Le aceptamos queusted es de esas personas que cuando oyen a las orquestas sinfónicas metiéndole mano al cancionero popular siente ganas de tomarse una Sal de frutas Lua. Nos pasa lo mismo, porque nada más sospechoso que una sinfónica tocando el catálogo de los Beatles, los tangos de siempre, la discografía de Queen o, como en este caso, la música tradicional. Pero reconózcanos un punto: una vez tomada la decisión de dedicarse al sacrilegio, lo importante es que el pecado quede bien cometido y tocado.

La Orquesta Sinfónica Nacional de Aquí emprende su segundo Viaje Musical por Aquí con un álbum diseñado no solo para entretener, sino para dejar contentos a cachacos, costeños, boyacenses, paisas y llaneros. De las catorce piezas elegidas para el volumen dos, la Orquesta se luce con San Pedro en El Espinal, Carmentea, La ruana, Yo me llamo cumbia y Desde lejos, y sale bastante bien librada en la mayoría de los otros cortes. Y, desde luego, hay que reconocer como, por momentos, el sabor y el calor de la música colombiana adquieren cierto tono uniforme muy propio de este tipo de maridajes entre la academia y la montaña.

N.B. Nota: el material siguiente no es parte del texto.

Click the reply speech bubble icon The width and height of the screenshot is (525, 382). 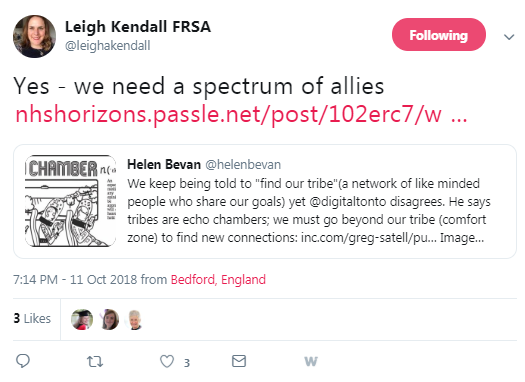(23, 361)
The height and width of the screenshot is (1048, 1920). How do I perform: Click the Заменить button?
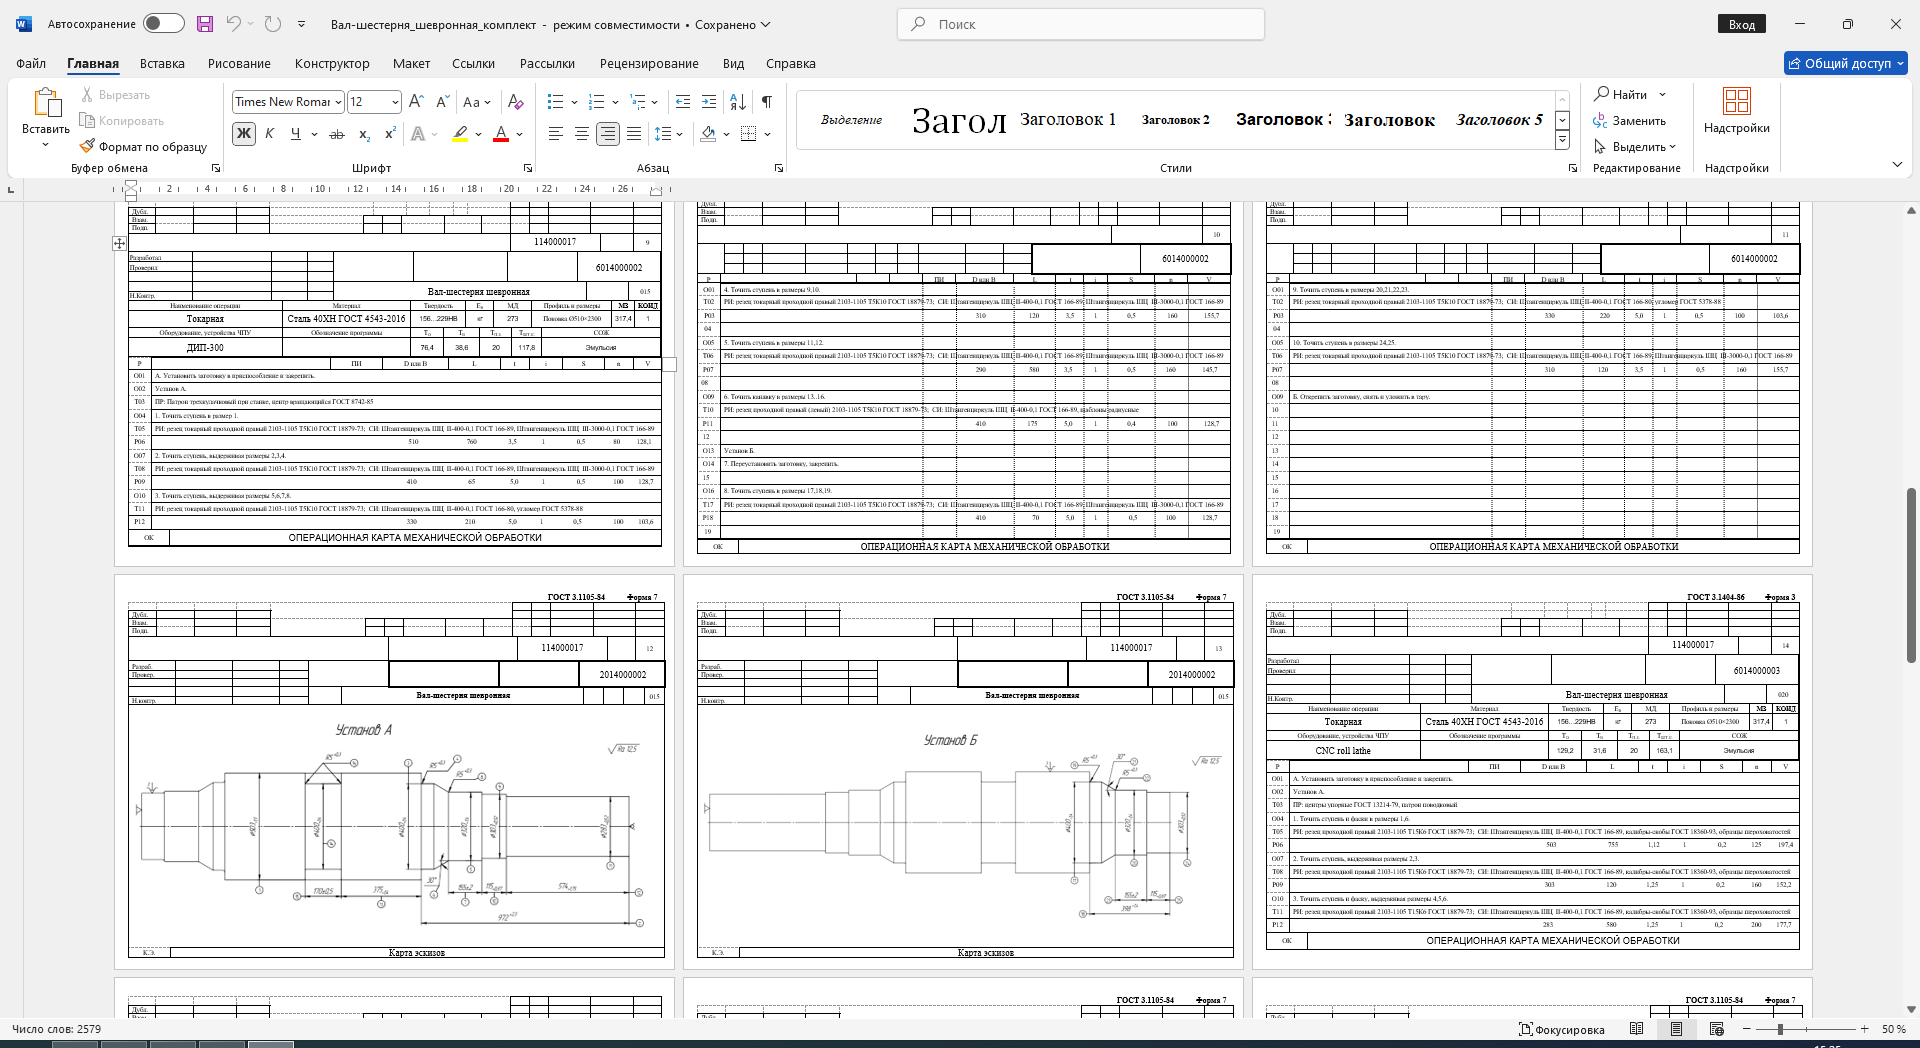1630,121
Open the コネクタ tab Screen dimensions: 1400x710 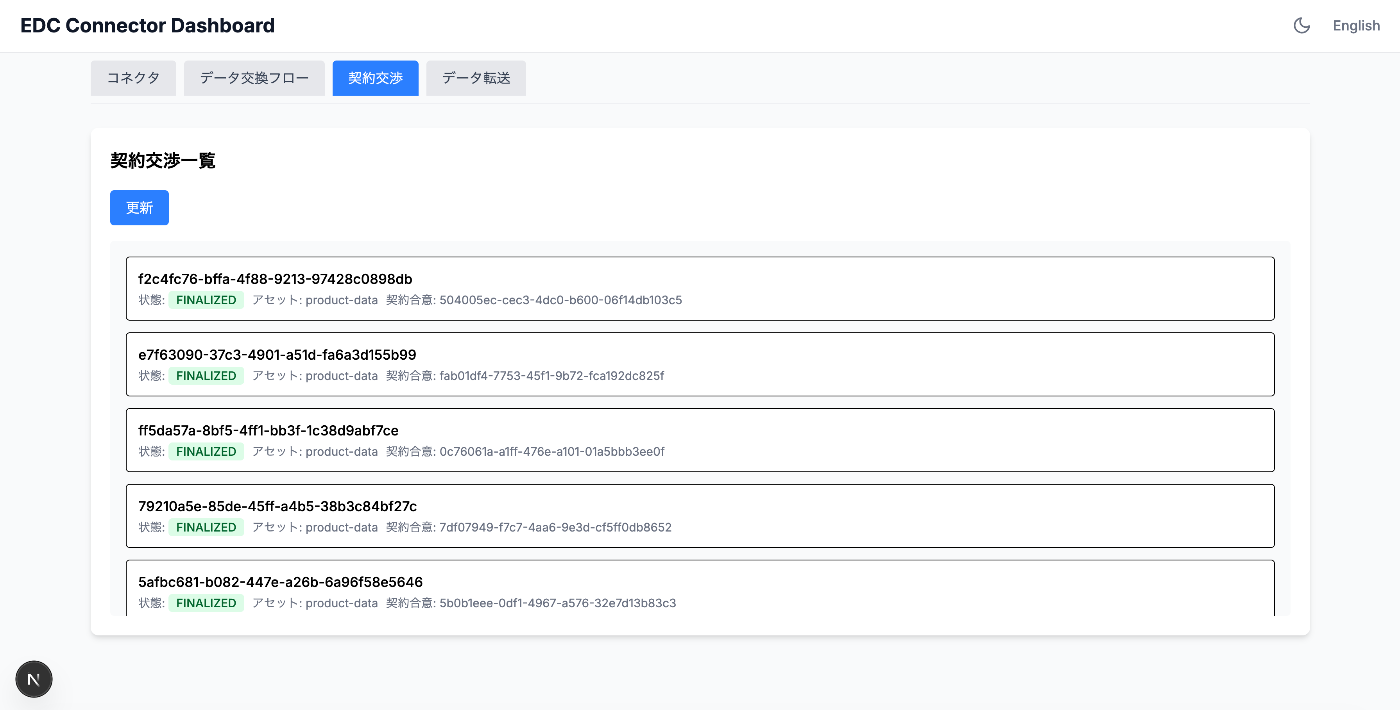[x=133, y=78]
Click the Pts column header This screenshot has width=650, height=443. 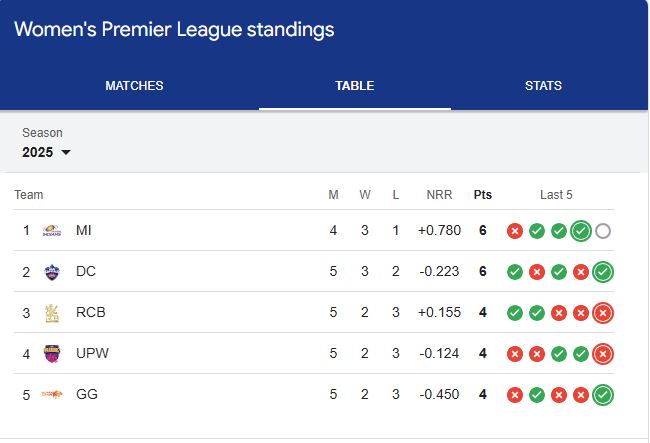[483, 195]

Buen momento de la Sinfónica en este álbum que la acerca al gran público… bueno, la verdad sea dicha, la Orquesta Sinfónica siempre está cerca de la gente porque la política del Ministerio de Cultura es llevarla de municipio en municipio en una serie de presentaciones que a veces pecan de excesivas y agotadoras. Que ahora, con el disco listo, puedan los músicos de la Sinfónica sentarse y respirar. ¿O no, Ministra?